Task instructions: Starting at the line that holds "The width and height of the screenshot is (450, 975).", set down each line through the end of the listing, exactly as written and with nothing added.

Record extracts:
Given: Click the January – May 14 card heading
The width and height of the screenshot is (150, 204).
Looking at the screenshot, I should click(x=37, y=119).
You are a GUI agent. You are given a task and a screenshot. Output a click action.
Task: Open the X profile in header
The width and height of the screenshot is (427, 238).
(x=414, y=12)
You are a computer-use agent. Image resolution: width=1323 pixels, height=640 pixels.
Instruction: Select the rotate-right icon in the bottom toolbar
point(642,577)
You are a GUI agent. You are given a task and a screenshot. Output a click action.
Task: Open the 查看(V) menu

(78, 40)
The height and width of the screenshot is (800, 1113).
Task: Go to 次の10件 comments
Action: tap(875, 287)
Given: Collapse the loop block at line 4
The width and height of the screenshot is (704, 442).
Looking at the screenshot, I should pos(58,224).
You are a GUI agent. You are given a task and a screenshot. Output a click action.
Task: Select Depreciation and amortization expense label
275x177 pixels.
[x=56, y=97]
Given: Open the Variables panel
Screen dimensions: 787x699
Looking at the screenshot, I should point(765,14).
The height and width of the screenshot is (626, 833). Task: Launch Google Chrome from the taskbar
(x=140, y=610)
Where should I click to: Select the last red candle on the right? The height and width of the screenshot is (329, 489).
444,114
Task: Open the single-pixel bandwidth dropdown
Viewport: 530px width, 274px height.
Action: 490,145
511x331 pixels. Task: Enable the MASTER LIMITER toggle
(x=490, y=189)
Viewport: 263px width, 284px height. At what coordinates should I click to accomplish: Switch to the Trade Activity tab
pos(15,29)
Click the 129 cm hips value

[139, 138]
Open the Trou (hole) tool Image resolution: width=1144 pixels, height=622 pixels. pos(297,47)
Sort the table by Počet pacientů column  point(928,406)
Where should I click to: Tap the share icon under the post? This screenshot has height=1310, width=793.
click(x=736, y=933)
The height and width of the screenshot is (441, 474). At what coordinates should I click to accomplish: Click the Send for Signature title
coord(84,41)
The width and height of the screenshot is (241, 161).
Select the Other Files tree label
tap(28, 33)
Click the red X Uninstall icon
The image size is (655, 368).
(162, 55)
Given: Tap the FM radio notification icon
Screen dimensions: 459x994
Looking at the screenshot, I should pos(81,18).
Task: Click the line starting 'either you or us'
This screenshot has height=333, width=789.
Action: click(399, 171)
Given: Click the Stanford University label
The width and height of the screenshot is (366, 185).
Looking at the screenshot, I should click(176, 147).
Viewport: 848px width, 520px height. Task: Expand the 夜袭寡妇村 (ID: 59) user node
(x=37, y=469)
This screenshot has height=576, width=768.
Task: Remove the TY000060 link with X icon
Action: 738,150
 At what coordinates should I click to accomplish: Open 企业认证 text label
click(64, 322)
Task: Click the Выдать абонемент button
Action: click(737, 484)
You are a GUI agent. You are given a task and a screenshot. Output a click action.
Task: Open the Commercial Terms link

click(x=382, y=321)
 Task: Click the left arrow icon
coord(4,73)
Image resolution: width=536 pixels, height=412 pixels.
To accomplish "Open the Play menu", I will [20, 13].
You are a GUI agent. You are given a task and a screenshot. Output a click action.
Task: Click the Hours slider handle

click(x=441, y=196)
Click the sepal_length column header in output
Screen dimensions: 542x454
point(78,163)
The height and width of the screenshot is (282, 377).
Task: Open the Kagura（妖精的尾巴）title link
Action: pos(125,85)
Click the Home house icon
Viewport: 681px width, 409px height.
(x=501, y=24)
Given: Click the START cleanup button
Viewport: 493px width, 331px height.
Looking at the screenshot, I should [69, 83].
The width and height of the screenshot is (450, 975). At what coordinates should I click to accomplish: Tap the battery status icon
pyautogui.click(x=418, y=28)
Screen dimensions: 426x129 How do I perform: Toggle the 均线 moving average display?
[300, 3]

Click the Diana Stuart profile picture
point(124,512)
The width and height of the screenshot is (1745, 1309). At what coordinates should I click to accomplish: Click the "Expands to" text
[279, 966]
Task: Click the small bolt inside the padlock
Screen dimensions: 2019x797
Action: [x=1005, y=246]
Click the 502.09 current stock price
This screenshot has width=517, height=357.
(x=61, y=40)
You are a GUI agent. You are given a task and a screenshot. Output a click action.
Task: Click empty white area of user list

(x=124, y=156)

Response:
The width and height of the screenshot is (450, 975). At what coordinates should I click to accomplish: Tap the battery status icon
pyautogui.click(x=418, y=28)
Screen dimensions: 426x129 How do I perform: Toggle the 均线 moving average display?
[300, 3]

Click the Diana Stuart profile picture
point(124,512)
The width and height of the screenshot is (1745, 1309). At what coordinates should I click to accomplish: Click the "Expands to" text
[279, 966]
Task: Click the small bolt inside the padlock
Screen dimensions: 2019x797
Action: [x=1005, y=246]
Click the 502.09 current stock price
This screenshot has width=517, height=357.
(x=61, y=40)
You are a GUI agent. You are given a task and a screenshot. Output a click action.
Task: Click empty white area of user list

(x=124, y=156)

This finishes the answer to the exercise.